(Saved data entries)
↓

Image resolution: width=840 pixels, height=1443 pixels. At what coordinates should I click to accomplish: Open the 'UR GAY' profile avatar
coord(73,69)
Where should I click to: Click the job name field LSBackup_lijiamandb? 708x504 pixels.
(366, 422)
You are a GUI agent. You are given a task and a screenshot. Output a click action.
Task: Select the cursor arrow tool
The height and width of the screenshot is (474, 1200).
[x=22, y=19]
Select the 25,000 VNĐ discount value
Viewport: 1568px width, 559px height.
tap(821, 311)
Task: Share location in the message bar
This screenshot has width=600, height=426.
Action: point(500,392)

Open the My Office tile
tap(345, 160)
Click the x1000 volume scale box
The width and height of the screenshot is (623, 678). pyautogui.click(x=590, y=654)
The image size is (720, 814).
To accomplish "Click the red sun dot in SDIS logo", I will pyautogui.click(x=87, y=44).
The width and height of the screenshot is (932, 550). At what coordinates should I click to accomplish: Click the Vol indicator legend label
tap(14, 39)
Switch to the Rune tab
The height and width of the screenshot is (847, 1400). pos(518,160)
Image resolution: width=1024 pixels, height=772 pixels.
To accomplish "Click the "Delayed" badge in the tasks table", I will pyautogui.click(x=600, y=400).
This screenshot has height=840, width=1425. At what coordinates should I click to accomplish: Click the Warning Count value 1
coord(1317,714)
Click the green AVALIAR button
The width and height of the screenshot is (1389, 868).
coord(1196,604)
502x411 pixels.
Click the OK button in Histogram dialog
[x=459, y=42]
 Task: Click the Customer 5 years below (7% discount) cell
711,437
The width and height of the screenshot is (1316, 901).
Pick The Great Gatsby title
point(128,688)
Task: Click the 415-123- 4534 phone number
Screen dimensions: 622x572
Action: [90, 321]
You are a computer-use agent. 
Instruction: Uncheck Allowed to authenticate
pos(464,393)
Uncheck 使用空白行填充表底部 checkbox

↑

=== YOUR GOAL ===
Please repeat word for word the lines above that run from the beginning through the line containing "Task: Select the cursor arrow tool", keeping both the first and that last line.

=== WRITTEN ANSWER ===
Image resolution: width=840 pixels, height=1443 pixels. At what coordinates should I click to accomplish: Open the 'UR GAY' profile avatar
coord(73,69)
Where should I click to: Click the job name field LSBackup_lijiamandb? 708x504 pixels.
(366, 422)
You are a GUI agent. You are given a task and a screenshot. Output a click action.
Task: Select the cursor arrow tool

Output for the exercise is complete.